## Deepchecks machine learning pipeline

### By:
[Jose R. Zapata](https://joserzapata.github.io/)

### Date:
2025-05-12

### Description:

Deepchecks is a Python library that provides a suite of tools for validating and testing machine learning models. It helps ensure that your models are robust, reliable, and perform as expected in production environments.
This notebook demonstrates how to use Deepchecks to validate a machine learning pipeline. 
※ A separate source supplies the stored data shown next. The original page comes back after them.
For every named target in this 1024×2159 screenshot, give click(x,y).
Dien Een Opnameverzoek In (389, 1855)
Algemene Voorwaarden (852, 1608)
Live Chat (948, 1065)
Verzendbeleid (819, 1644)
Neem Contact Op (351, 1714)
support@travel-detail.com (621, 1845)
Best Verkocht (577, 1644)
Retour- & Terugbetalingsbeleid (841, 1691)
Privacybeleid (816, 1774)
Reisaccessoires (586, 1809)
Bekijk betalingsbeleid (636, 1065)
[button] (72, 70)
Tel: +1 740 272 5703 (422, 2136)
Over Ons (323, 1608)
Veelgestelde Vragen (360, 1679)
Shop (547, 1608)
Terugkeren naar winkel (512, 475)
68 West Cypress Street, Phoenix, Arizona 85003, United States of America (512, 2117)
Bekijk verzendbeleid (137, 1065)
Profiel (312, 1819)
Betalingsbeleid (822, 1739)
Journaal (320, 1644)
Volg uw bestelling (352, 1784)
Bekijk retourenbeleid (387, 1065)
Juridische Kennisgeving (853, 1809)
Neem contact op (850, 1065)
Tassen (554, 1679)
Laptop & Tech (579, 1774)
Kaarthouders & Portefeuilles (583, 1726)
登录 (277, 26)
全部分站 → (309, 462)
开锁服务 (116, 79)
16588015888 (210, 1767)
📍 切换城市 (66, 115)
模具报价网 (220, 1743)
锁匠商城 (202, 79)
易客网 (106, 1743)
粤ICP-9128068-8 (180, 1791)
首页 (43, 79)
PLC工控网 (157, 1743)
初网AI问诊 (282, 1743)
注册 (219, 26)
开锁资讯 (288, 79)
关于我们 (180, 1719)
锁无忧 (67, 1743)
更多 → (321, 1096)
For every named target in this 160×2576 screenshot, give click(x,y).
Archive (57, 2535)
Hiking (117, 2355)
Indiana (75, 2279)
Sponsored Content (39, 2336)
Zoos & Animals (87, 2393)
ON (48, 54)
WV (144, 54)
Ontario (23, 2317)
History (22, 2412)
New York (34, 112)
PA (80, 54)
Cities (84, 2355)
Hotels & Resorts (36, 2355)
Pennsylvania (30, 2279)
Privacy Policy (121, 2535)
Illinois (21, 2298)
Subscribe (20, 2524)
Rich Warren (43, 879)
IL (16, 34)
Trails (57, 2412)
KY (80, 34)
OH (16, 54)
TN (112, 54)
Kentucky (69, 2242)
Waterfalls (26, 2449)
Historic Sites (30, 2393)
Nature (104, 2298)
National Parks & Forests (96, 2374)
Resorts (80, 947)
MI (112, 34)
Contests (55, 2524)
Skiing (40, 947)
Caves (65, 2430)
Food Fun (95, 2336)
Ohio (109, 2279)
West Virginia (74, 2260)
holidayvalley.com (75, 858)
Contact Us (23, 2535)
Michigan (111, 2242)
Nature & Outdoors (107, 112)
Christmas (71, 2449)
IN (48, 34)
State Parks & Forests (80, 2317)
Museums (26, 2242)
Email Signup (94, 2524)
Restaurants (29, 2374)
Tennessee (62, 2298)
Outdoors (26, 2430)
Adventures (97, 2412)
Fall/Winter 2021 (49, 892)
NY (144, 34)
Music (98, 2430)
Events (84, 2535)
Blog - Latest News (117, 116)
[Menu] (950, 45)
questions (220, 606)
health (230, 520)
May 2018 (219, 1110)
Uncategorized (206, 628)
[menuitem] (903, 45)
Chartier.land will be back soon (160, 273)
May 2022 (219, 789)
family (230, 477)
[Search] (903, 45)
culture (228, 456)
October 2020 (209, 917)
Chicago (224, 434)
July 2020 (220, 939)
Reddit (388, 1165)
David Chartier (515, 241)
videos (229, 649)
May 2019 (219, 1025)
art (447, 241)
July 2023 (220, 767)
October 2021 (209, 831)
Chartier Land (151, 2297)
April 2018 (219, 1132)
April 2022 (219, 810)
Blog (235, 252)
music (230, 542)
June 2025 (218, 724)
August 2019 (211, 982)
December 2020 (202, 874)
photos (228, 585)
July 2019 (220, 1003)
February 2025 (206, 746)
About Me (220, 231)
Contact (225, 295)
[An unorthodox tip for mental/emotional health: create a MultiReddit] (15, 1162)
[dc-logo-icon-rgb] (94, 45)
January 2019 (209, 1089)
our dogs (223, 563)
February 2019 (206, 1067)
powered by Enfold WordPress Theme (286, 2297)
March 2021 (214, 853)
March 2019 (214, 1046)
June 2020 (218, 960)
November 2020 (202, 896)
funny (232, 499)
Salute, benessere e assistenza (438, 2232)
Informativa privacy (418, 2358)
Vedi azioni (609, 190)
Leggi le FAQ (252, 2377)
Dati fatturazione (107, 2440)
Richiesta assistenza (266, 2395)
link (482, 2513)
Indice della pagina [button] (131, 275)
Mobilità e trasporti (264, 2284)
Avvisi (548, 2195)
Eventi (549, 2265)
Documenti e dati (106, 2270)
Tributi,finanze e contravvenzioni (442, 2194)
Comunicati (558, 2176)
<https://github.com/JoseRZapata/demo-data-science-template/blob/main/notebooks/5-models/02-jrz-basic_algorithms_model_selection-2024_11_02.ipynb>

## 📚 Import  libraries

In [1]:
# base libraries for data science
from pathlib import Path


import pandas as pd
from joblib import dump

from deepchecks.tabular.suites import train_test_validation
from deepchecks.tabular import Dataset
from sklearn.compose import ColumnTransformer
from sklearn.ensemble import RandomForestClassifier
from sklearn.impute import SimpleImputer
from sklearn.metrics import f1_score, precision_score, recall_score, roc_auc_score
from sklearn.model_selection import RandomizedSearchCV, train_test_split
from sklearn.pipeline import Pipeline
from sklearn.preprocessing import OneHotEncoder, OrdinalEncoder

import warnings

warnings.filterwarnings("ignore", category=FutureWarning)
warnings.filterwarnings("ignore", category=RuntimeWarning)

## 💾 Load data

In [2]:
url_data = "https://www.openml.org/data/get_csv/16826755/phpMYEkMl"
dataset = pd.read_csv(url_data, low_memory=False, na_values="?")

## 👷 Data preparation

The columns that will be used are:

['pclass', 'sex', 'age', 'sibsp', 'parch', 'fare', 'embarked']


In [3]:
selected_features = [
    "pclass",
    "sex",
    "age",
    "sibsp",
    "parch",
    "fare",
    "embarked",
    "survived",
]

dataset_features = dataset[selected_features]

## Convert data types

In [4]:
# numerical columns
cols_numeric_float = ["age", "fare"]
cols_numeric_int = ["sibsp", "parch"]
cols_numeric = cols_numeric_float + cols_numeric_int

# categorical columns
cols_categoric = ["sex", "embarked"]
cols_categoric_ord = ["pclass"]
cols_categorical = cols_categoric + cols_categoric_ord

### Categorical variables

In [5]:
dataset[cols_categoric] = dataset[cols_categoric].astype("category")

In [6]:
dataset["pclass"] = pd.Categorical(
    dataset["pclass"], categories=[3, 2, 1], ordered=True
)

### Numerical variables

In [7]:
dataset[cols_numeric_float] = dataset[cols_numeric_float].astype("float")
dataset[cols_numeric_int] = dataset[cols_numeric_int].astype("int8")

### target variables

In [8]:
target = "survived"

dataset[target] = dataset[target].astype("int8")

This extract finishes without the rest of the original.